EL COMENTARIO DE HOY

Juan Pérez Audelo / Columna

No tengo la menor duda que en Oaxaca estamos viviendo tiempos inéditos. La semana pasada, nueve gobernadores de la zona Sur-Sureste de México, en el marco de la reunión de la Confederación de Cámaras Industriales de los Estados Unidos Mexicanos –CONCAMIN-, suscribieron el llamado “Pacto Oaxaca”.

Al evento asistió el presidente de México, Andrés Manuel López Obrador, quien también realizó otra gira de trabajo por tres días en la entidad.

Se trata de detonar el desarrollo de esa zona geográfica, que ha estado a la zaga del progreso nacional, bajo una estrategia que permita, a través del esfuerzo coordinado entre gobiernos, empresarios, académicos y sociedad civil, impulsar en el corto, mediano y largo plazos, acciones que coadyuven al desarrollo económico y social de esta región de México.

En mi modesta opinión se trata de una acción de justicia con una de las regiones del país que, históricamente, ha ido a la zaga del desarrollo nacional.

El fenómeno de esa dualidad que vive el país: el norte desarrollado y el sur rezagado, ha sido motivo de análisis de muchos economistas y sociólogos. Oaxaca, Chiapas y Guerrero, tres de las entidades con mayores índices de pobreza, han sido abandonadas prácticamente por la Federación.

Con el citado Pacto y el Proyecto Transístimico, se abren entre los oaxaqueños muchas esperanzas y grandes expectativas. Ambos son complementarios, no excluyentes.

Aquí lo hemos comentado: somos depositarios de un pasado milenario; tenemos vastos recursos naturales y un gran potencial humano. Oaxaca es un venero de talento y creatividad; de cultura y diversidad. Merecemos otro destino.

Sin embargo, también hemos sido testigos de buenos propósitos y proyectos fracasados. De programas ambiciosos y artificios sexenales. Jamás se concretaron los proyectos de desarrollo en el Istmo ni el relanzamiento turístico de Huatulco.

El diferido proyecto de las dos super carreteras es el ejemplo que más ilustra nuestros sueños fallidos. Pero hay otros más, que se han quedado como una ilusión.
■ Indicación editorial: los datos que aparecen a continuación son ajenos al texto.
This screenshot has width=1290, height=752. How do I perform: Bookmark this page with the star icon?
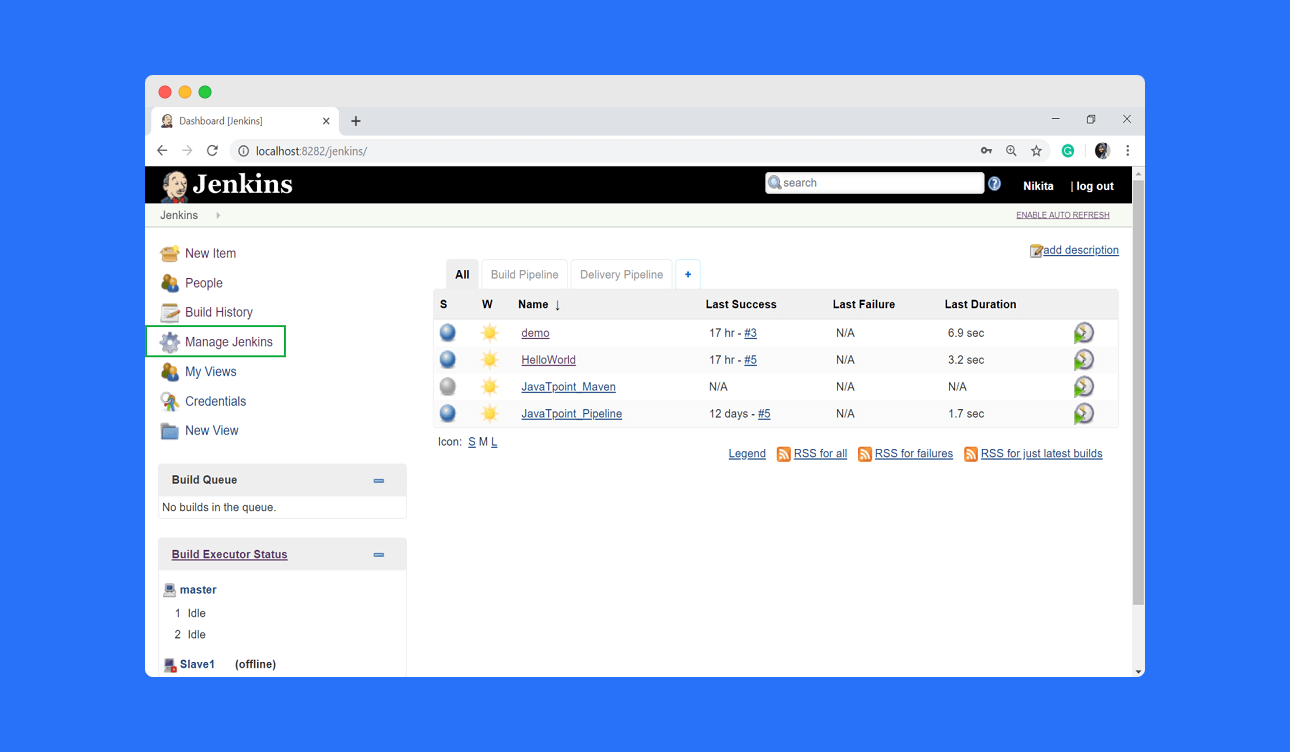point(1037,151)
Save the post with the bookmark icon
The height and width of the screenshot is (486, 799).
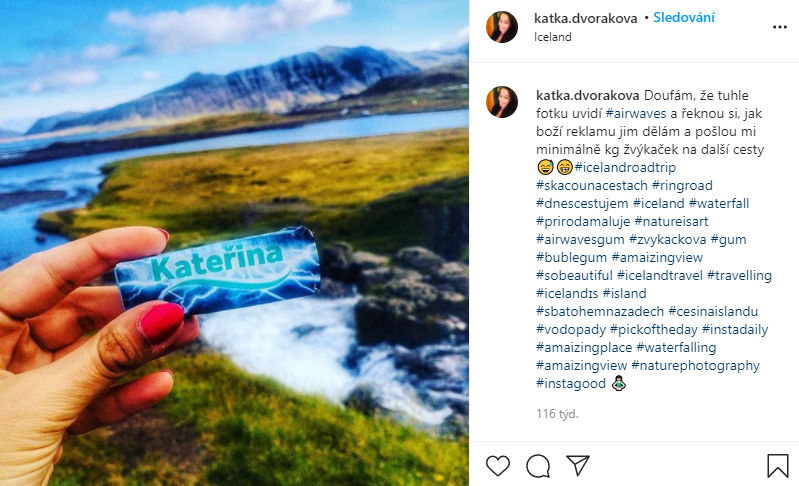778,466
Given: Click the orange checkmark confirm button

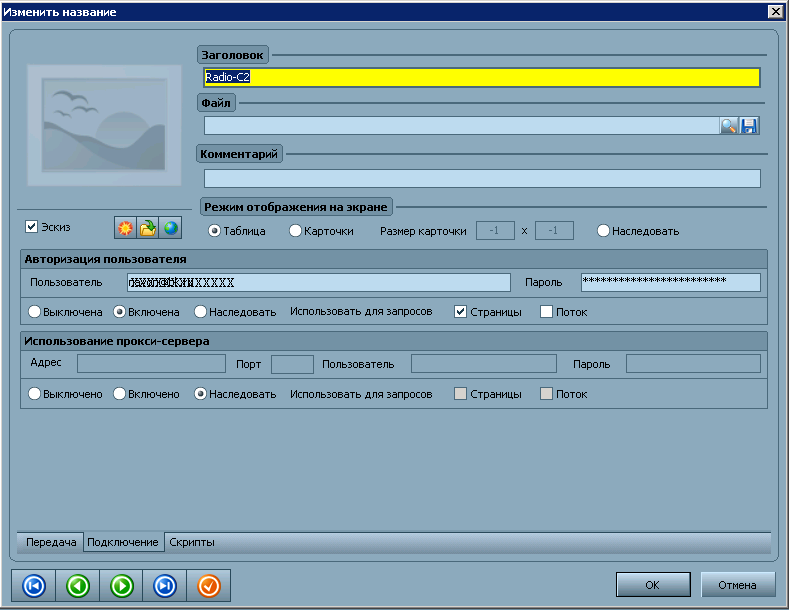Looking at the screenshot, I should pos(209,585).
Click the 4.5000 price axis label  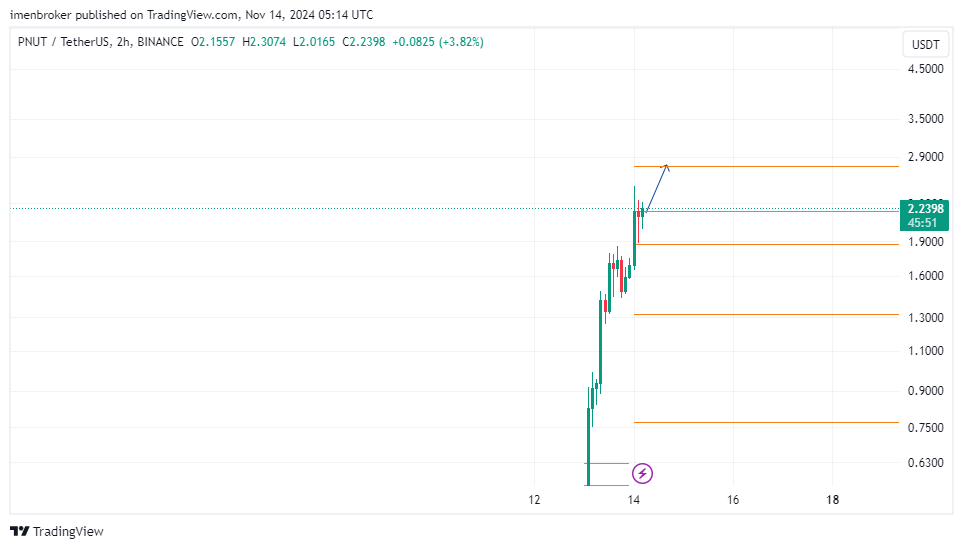[925, 69]
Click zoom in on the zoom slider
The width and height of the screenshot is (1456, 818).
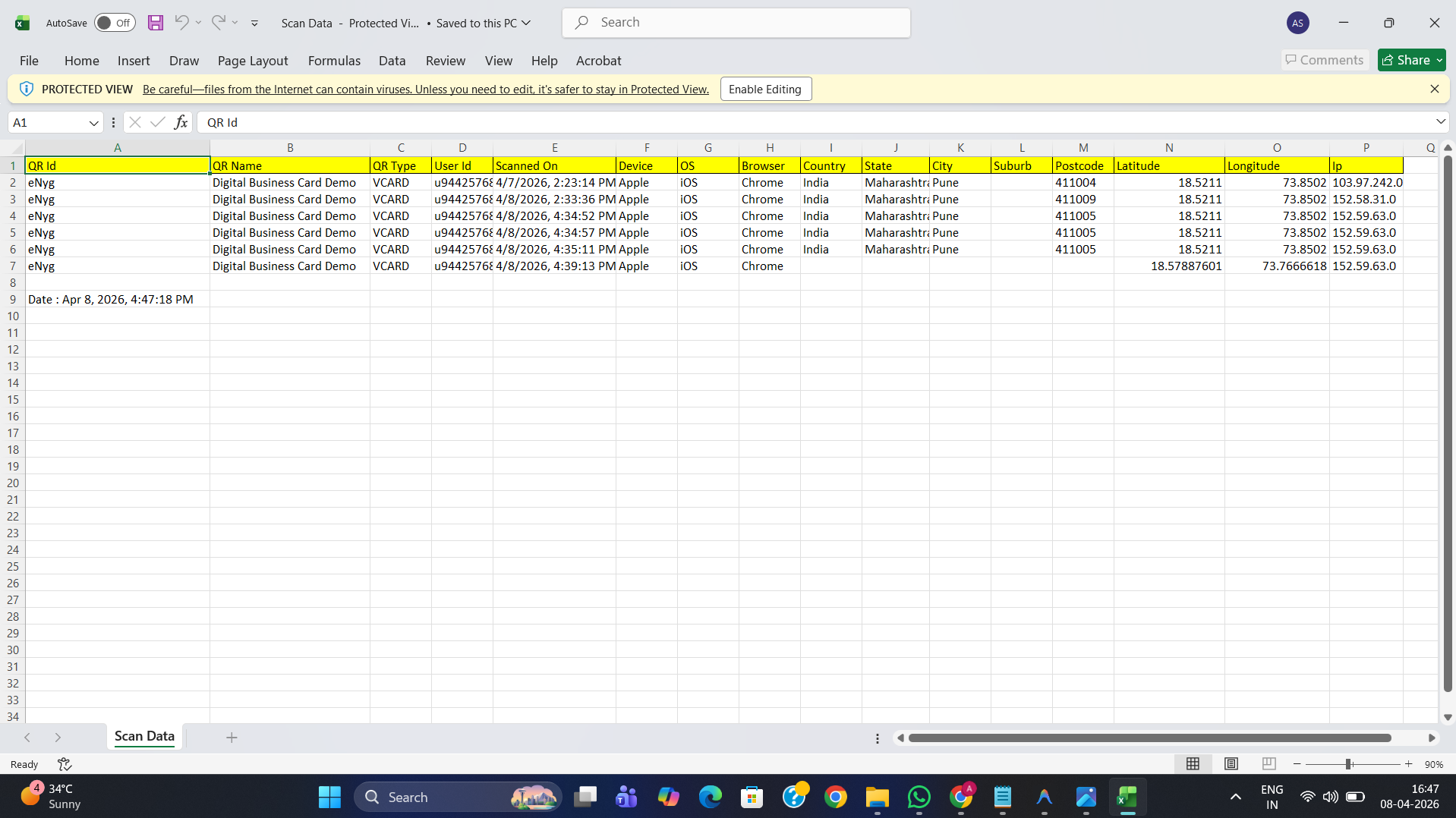tap(1408, 763)
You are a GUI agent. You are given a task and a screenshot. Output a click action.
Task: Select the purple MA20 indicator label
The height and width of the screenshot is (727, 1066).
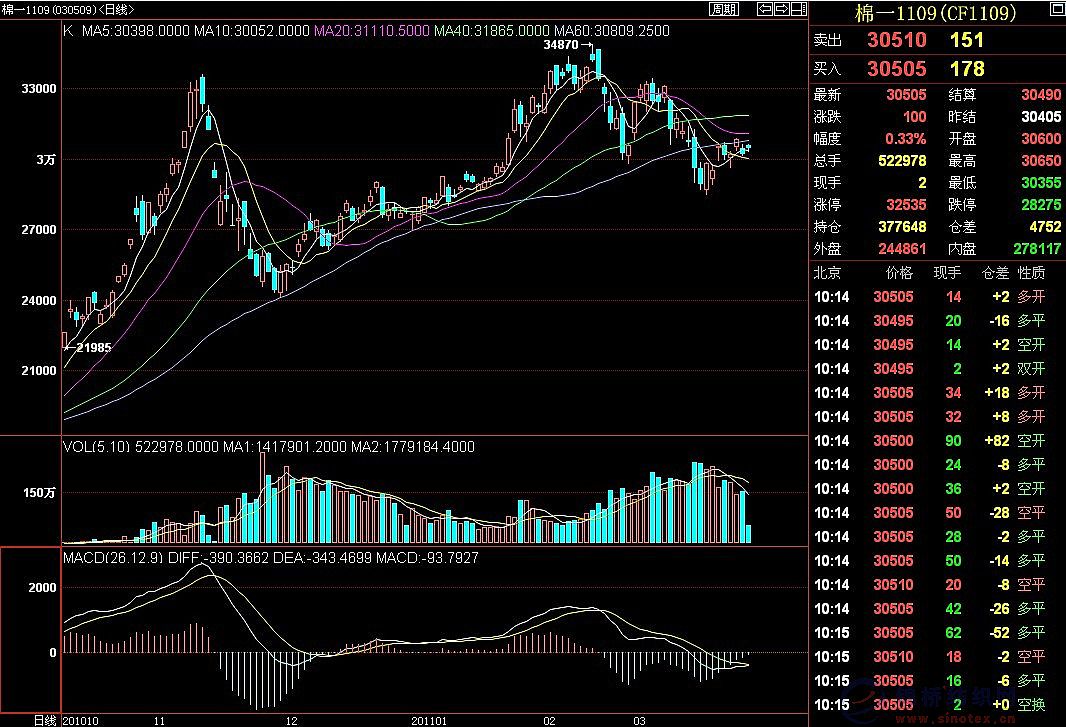[374, 31]
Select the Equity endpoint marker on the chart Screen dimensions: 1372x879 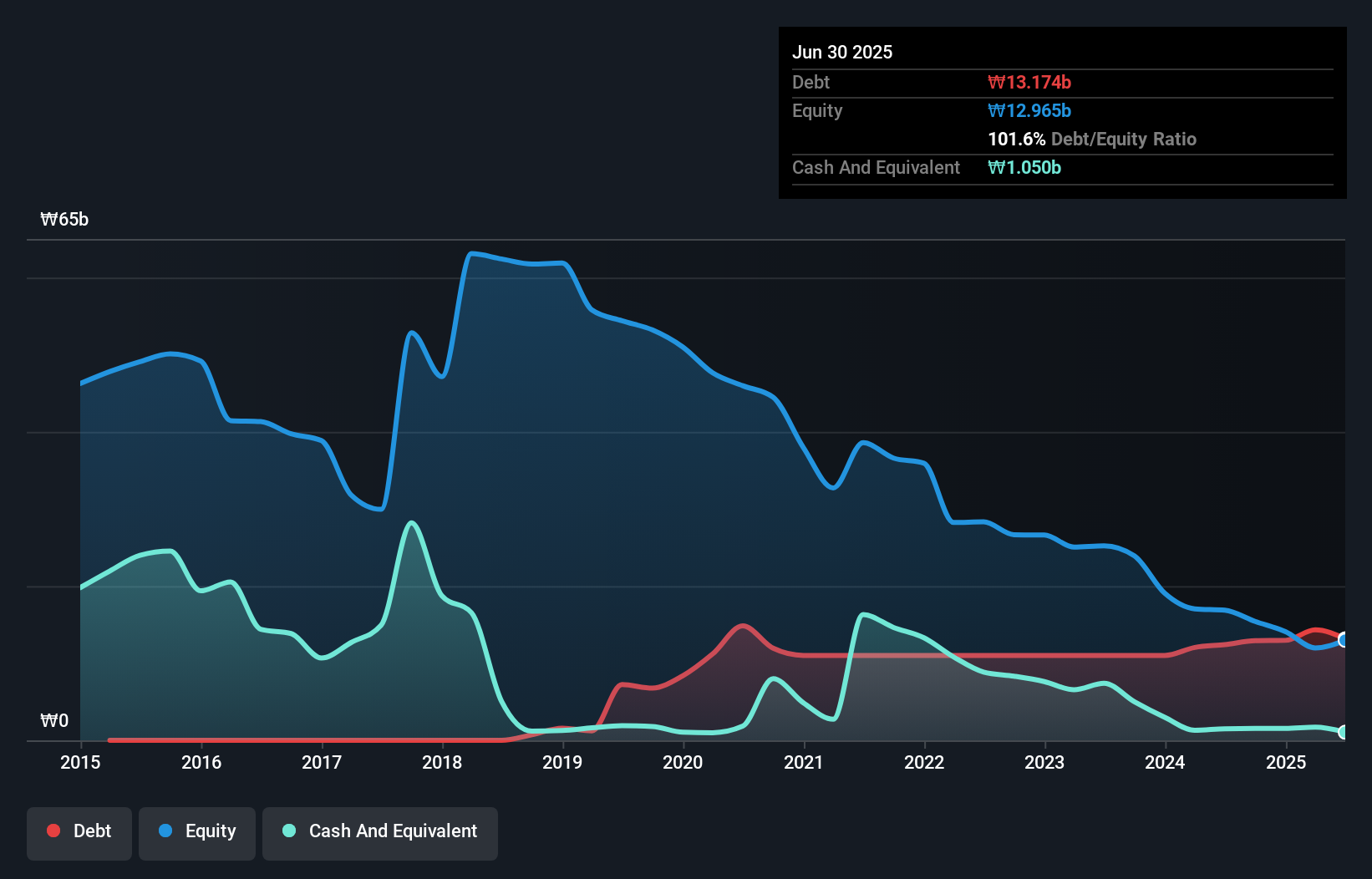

Espero, sinceramente, que con ese cariño que dice tener el presidente López Obrador por Oaxaca; la confianza del sector empresarial y la solidez de los académicos y la sociedad civil, veamos el resultado del citado “Pacto Oaxaca” y del Proyecto Transístmico.

Pero también que el gobierno estatal ponga su mejor empeño para que los obstáculos que siempre imponen grupos y organizaciones sociales; adversarios políticos y detractores, no sean impedimento para concretarlos.

Que los intereses particulares o de grupo, como lo hemos visto en el proyecto del Tren Interoceánico, se subordinen al bien común de todos los oaxaqueños. Es decir, que no tiemble la mano para aplicar la ley y acotar a quienes sin razón, han sido los peores obstáculos para nuestro legítima aspiración de superar el rezago y el atraso.